▸ MATERIAL PROVIDED:
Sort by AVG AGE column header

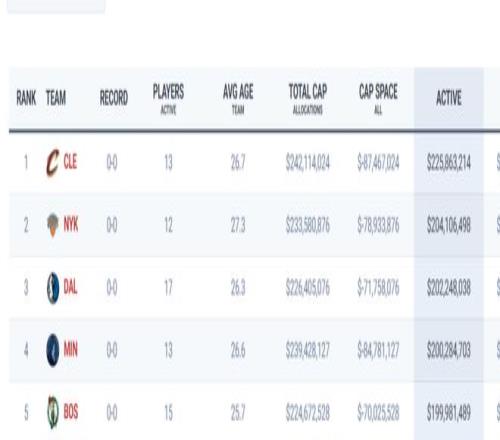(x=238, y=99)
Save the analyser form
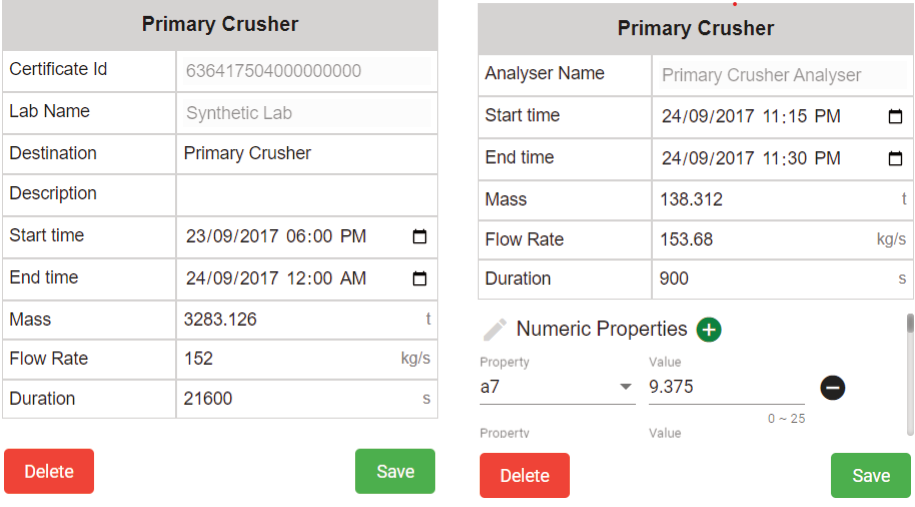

...

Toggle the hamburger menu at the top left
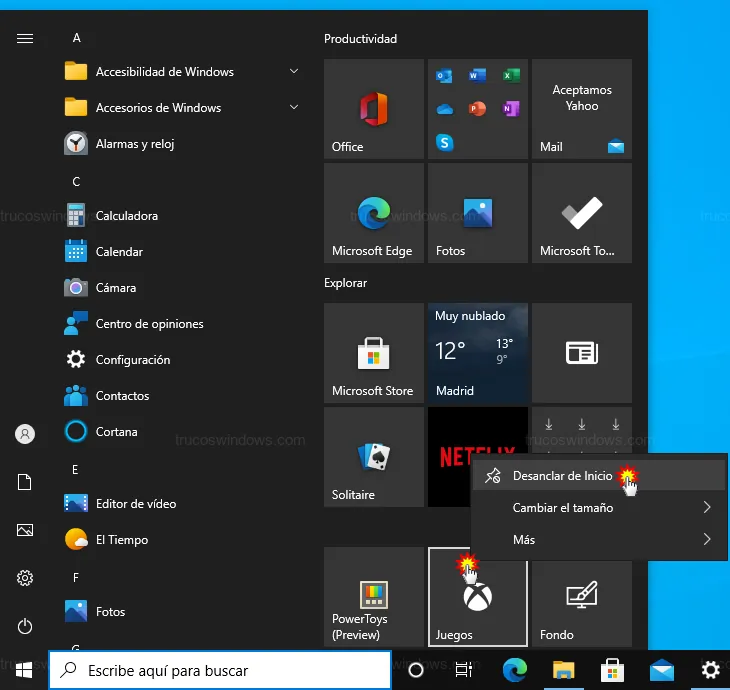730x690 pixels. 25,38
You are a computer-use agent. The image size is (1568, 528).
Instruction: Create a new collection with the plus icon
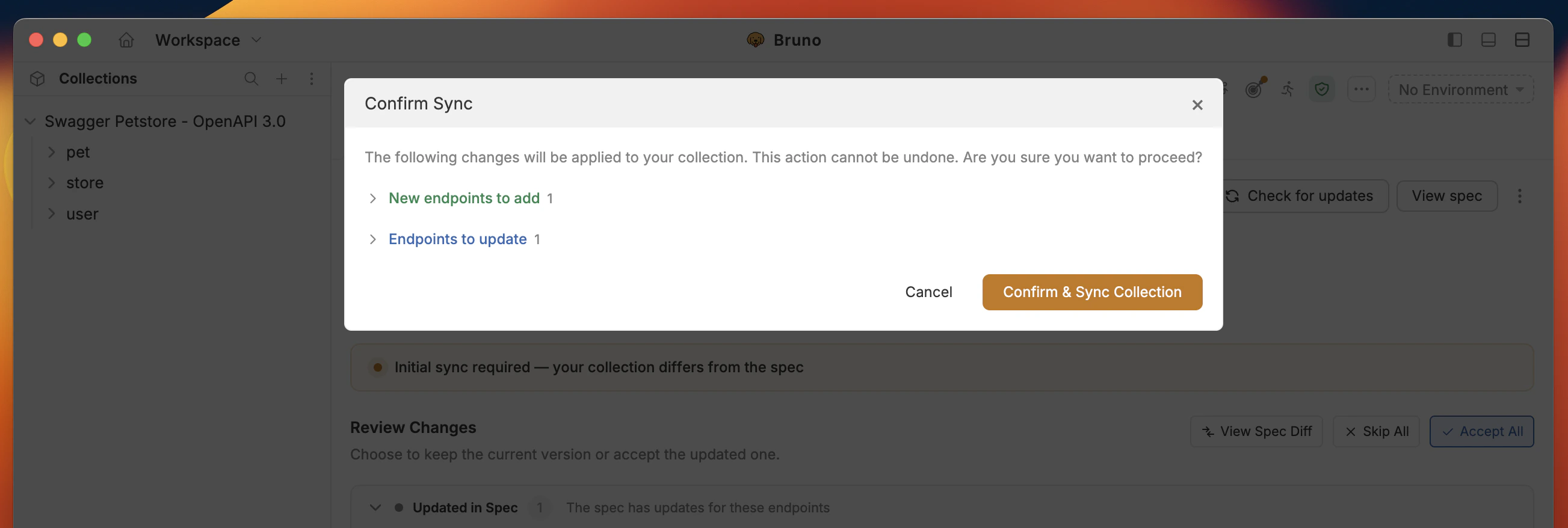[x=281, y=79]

* * *

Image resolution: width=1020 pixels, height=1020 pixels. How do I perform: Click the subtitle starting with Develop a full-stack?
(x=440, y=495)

▸ TASK PROMPT:
Skipping the pictures, print the lines in the listing above exactly as written, starting at the line with "Sort by AVG AGE column header" and ending at the line with "Save the analyser form", both included.

▸ EXERCISE RESPONSE:
Sort by AVG AGE column header

(x=238, y=99)
Save the analyser form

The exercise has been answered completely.